:: How to complete this task ::
Reproduce the data in its entirety, exactly as supplied.

# # #

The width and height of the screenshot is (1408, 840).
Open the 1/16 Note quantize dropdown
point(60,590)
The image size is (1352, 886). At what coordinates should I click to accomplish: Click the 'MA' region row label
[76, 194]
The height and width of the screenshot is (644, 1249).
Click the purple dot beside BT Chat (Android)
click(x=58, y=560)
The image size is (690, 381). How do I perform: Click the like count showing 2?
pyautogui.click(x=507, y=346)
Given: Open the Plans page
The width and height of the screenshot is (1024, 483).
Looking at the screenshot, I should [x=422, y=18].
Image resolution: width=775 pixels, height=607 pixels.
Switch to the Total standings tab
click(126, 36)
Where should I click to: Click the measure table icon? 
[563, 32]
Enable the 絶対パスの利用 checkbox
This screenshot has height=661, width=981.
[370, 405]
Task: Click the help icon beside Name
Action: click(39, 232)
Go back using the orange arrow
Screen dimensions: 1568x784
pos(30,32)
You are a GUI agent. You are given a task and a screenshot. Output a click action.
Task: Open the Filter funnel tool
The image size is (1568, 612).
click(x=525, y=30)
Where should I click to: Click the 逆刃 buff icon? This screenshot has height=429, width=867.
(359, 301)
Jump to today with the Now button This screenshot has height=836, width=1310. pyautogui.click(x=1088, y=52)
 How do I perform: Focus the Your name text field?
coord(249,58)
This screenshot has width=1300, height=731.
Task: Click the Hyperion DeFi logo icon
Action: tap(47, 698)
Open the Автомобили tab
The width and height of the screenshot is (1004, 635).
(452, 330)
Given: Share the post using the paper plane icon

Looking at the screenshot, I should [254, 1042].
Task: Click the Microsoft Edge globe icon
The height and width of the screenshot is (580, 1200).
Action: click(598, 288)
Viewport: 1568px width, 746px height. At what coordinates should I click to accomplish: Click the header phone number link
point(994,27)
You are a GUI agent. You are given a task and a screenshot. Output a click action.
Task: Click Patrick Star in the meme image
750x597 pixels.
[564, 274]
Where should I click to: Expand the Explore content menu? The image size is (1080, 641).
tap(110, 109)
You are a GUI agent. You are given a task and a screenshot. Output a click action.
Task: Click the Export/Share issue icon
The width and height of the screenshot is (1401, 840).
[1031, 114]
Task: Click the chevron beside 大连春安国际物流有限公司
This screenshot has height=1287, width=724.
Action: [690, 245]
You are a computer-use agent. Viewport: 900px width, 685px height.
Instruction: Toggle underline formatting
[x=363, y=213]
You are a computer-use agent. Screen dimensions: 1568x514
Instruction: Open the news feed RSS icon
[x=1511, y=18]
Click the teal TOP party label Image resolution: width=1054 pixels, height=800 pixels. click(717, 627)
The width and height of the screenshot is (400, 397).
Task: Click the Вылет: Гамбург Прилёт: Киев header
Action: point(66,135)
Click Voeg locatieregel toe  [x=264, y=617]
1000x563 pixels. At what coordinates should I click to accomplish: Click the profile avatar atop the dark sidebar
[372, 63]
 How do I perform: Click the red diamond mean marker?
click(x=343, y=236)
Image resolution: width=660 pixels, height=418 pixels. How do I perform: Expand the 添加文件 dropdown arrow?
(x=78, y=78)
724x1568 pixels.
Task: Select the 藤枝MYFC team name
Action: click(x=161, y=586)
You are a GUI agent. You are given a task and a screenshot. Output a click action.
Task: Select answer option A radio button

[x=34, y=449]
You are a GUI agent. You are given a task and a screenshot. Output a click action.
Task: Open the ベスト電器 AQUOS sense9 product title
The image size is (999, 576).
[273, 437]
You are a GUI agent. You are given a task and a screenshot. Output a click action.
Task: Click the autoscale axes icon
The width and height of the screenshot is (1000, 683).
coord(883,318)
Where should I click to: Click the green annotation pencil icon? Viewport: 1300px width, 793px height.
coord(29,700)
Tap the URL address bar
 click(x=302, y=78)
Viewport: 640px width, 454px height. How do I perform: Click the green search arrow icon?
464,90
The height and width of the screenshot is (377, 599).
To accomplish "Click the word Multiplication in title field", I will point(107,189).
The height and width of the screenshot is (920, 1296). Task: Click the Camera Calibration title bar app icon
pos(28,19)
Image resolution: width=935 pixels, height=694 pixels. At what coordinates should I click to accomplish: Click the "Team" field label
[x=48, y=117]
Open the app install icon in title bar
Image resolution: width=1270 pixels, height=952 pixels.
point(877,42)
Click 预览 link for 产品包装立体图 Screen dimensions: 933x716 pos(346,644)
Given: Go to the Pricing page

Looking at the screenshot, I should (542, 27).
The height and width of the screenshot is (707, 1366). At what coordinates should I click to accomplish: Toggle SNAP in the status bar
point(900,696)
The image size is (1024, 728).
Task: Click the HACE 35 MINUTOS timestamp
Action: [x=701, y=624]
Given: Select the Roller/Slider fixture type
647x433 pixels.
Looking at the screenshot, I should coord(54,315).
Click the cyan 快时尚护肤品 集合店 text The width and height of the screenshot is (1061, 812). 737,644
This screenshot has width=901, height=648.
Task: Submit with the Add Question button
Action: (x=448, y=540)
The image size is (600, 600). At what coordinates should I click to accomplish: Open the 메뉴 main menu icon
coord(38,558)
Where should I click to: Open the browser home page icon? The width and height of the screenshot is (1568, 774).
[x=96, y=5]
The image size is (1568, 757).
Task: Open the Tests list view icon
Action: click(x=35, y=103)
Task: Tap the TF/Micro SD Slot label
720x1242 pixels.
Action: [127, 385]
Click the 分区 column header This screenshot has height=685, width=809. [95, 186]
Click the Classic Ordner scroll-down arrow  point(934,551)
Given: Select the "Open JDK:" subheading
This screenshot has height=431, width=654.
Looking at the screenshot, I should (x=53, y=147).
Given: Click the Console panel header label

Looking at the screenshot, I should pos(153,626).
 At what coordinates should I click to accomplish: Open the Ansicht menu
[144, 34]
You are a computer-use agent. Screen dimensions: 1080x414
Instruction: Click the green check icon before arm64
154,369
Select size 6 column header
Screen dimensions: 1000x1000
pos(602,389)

# # #

:: Task result ::
The width and height of the screenshot is (1408, 840).
Open the 1/16 Note quantize dropdown
point(60,590)
The image size is (1352, 886). At what coordinates should I click to accomplish: Click the 'MA' region row label
[76, 194]
The height and width of the screenshot is (644, 1249).
Click the purple dot beside BT Chat (Android)
click(x=58, y=560)
The image size is (690, 381). How do I perform: Click the like count showing 2?
pyautogui.click(x=507, y=346)
Given: Open the Plans page
The width and height of the screenshot is (1024, 483).
Looking at the screenshot, I should [x=422, y=18].
Image resolution: width=775 pixels, height=607 pixels.
Switch to the Total standings tab
click(126, 36)
Where should I click to: Click the measure table icon? 
[563, 32]
Enable the 絶対パスの利用 checkbox
This screenshot has height=661, width=981.
[370, 405]
Task: Click the help icon beside Name
Action: click(39, 232)
Go back using the orange arrow
Screen dimensions: 1568x784
pos(30,32)
You are a GUI agent. You are given a task and a screenshot. Output a click action.
Task: Open the Filter funnel tool
The image size is (1568, 612).
click(x=525, y=30)
Where should I click to: Click the 逆刃 buff icon? This screenshot has height=429, width=867.
(359, 301)
Jump to today with the Now button This screenshot has height=836, width=1310. pyautogui.click(x=1088, y=52)
 How do I perform: Focus the Your name text field?
coord(249,58)
This screenshot has width=1300, height=731.
Task: Click the Hyperion DeFi logo icon
Action: tap(47, 698)
Open the Автомобили tab
The width and height of the screenshot is (1004, 635).
(452, 330)
Given: Share the post using the paper plane icon

Looking at the screenshot, I should [254, 1042].
Task: Click the Microsoft Edge globe icon
The height and width of the screenshot is (580, 1200).
Action: click(598, 288)
Viewport: 1568px width, 746px height. At what coordinates should I click to accomplish: Click the header phone number link
point(994,27)
You are a GUI agent. You are given a task and a screenshot. Output a click action.
Task: Click Patrick Star in the meme image
750x597 pixels.
[564, 274]
Where should I click to: Expand the Explore content menu? The image size is (1080, 641).
tap(110, 109)
You are a GUI agent. You are given a task and a screenshot. Output a click action.
Task: Click the Export/Share issue icon
The width and height of the screenshot is (1401, 840).
[1031, 114]
Task: Click the chevron beside 大连春安国际物流有限公司
This screenshot has height=1287, width=724.
Action: [690, 245]
You are a computer-use agent. Viewport: 900px width, 685px height.
Instruction: Toggle underline formatting
[x=363, y=213]
You are a computer-use agent. Screen dimensions: 1568x514
Instruction: Open the news feed RSS icon
[x=1511, y=18]
Click the teal TOP party label Image resolution: width=1054 pixels, height=800 pixels. click(717, 627)
The width and height of the screenshot is (400, 397).
Task: Click the Вылет: Гамбург Прилёт: Киев header
Action: point(66,135)
Click Voeg locatieregel toe  [x=264, y=617]
1000x563 pixels. At what coordinates should I click to accomplish: Click the profile avatar atop the dark sidebar
[372, 63]
 How do I perform: Click the red diamond mean marker?
click(x=343, y=236)
Image resolution: width=660 pixels, height=418 pixels. How do I perform: Expand the 添加文件 dropdown arrow?
(x=78, y=78)
724x1568 pixels.
Task: Select the 藤枝MYFC team name
Action: click(x=161, y=586)
You are a GUI agent. You are given a task and a screenshot. Output a click action.
Task: Select answer option A radio button

[x=34, y=449]
You are a GUI agent. You are given a task and a screenshot. Output a click action.
Task: Open the ベスト電器 AQUOS sense9 product title
The image size is (999, 576).
[273, 437]
You are a GUI agent. You are given a task and a screenshot. Output a click action.
Task: Click the autoscale axes icon
The width and height of the screenshot is (1000, 683).
coord(883,318)
Where should I click to: Click the green annotation pencil icon? Viewport: 1300px width, 793px height.
coord(29,700)
Tap the URL address bar
 click(x=302, y=78)
Viewport: 640px width, 454px height. How do I perform: Click the green search arrow icon?
464,90
The height and width of the screenshot is (377, 599).
To accomplish "Click the word Multiplication in title field", I will point(107,189).
The height and width of the screenshot is (920, 1296). Task: Click the Camera Calibration title bar app icon
pos(28,19)
Image resolution: width=935 pixels, height=694 pixels. At what coordinates should I click to accomplish: Click the "Team" field label
[x=48, y=117]
Open the app install icon in title bar
Image resolution: width=1270 pixels, height=952 pixels.
point(877,42)
Click 预览 link for 产品包装立体图 Screen dimensions: 933x716 pos(346,644)
Given: Go to the Pricing page

Looking at the screenshot, I should (542, 27).
The height and width of the screenshot is (707, 1366). At what coordinates should I click to accomplish: Toggle SNAP in the status bar
point(900,696)
The image size is (1024, 728).
Task: Click the HACE 35 MINUTOS timestamp
Action: [x=701, y=624]
Given: Select the Roller/Slider fixture type
647x433 pixels.
Looking at the screenshot, I should coord(54,315).
Click the cyan 快时尚护肤品 集合店 text The width and height of the screenshot is (1061, 812). 737,644
This screenshot has width=901, height=648.
Task: Submit with the Add Question button
Action: (x=448, y=540)
The image size is (600, 600). At what coordinates should I click to accomplish: Open the 메뉴 main menu icon
coord(38,558)
Where should I click to: Open the browser home page icon? The width and height of the screenshot is (1568, 774).
[x=96, y=5]
The image size is (1568, 757).
Task: Open the Tests list view icon
Action: click(x=35, y=103)
Task: Tap the TF/Micro SD Slot label
720x1242 pixels.
Action: [127, 385]
Click the 分区 column header This screenshot has height=685, width=809. [95, 186]
Click the Classic Ordner scroll-down arrow  point(934,551)
Given: Select the "Open JDK:" subheading
This screenshot has height=431, width=654.
Looking at the screenshot, I should (x=53, y=147).
Given: Click the Console panel header label

Looking at the screenshot, I should pos(153,626).
 At what coordinates should I click to accomplish: Open the Ansicht menu
[144, 34]
You are a computer-use agent. Screen dimensions: 1080x414
Instruction: Click the green check icon before arm64
154,369
Select size 6 column header
Screen dimensions: 1000x1000
pos(602,389)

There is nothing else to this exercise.